TASK STATEMENT: Your output must consist solely of the lines from the one containing "Click the Summary tab label" through the end of the records, reproduced exactly.

EXTRACTED RECORDS:

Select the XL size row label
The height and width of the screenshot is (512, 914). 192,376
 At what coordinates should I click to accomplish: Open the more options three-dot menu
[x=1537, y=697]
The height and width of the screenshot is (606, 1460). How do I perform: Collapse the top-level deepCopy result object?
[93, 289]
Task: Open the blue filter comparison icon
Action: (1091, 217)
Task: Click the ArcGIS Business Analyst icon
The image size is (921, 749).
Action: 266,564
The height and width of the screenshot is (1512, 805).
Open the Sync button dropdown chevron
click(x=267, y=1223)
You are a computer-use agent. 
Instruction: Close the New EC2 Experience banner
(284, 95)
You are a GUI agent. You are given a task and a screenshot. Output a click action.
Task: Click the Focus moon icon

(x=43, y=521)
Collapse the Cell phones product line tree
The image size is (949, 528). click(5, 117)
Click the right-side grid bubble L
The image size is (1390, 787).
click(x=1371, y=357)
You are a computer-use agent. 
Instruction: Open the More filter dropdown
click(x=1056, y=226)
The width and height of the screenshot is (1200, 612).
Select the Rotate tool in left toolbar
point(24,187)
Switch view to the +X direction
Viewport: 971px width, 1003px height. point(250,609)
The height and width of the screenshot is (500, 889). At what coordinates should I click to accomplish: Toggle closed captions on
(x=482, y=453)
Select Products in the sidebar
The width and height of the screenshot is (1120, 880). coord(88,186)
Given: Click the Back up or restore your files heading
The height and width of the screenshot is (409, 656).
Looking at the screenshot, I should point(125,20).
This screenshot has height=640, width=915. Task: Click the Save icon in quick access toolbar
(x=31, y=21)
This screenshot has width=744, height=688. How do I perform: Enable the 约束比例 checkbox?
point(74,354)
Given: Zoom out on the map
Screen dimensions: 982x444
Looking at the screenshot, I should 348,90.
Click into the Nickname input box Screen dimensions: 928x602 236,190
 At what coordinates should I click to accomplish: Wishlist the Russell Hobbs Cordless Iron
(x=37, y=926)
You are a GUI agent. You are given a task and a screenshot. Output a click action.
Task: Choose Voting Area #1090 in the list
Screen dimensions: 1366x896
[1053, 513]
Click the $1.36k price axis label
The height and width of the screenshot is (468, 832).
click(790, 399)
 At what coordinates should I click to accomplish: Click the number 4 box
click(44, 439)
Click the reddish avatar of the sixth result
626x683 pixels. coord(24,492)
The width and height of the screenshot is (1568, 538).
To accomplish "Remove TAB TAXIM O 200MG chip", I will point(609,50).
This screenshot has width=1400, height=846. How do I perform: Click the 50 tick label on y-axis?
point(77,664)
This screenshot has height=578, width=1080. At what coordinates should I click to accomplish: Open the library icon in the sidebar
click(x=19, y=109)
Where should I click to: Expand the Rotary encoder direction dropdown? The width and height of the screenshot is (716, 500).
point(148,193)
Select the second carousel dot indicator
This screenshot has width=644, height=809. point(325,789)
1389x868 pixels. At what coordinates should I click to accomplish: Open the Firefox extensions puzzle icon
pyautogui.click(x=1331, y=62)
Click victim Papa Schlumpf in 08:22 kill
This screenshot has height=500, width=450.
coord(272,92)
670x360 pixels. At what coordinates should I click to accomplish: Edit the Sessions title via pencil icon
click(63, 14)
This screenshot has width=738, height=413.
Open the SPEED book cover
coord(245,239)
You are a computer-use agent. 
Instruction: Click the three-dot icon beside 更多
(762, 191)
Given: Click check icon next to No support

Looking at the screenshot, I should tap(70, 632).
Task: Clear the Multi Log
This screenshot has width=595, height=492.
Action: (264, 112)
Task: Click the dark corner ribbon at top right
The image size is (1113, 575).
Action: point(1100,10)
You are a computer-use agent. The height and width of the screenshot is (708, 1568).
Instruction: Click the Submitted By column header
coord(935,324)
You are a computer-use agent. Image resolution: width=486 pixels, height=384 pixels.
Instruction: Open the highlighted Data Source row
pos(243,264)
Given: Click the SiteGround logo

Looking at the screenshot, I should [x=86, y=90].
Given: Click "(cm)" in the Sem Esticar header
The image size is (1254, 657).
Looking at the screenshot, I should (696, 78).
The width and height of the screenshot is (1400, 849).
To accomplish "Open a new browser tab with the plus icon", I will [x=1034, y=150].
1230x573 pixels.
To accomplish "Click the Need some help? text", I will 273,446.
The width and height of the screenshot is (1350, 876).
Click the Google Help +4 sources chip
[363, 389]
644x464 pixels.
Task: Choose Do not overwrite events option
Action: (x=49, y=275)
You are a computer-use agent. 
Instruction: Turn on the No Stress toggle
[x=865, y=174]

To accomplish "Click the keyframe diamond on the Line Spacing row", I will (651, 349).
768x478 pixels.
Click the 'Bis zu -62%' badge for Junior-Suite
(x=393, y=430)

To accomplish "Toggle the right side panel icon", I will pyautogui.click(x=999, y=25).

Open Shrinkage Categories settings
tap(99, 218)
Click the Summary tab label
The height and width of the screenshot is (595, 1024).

PROBLEM SOLUTION:
Click the Summary tab label
The height and width of the screenshot is (595, 1024).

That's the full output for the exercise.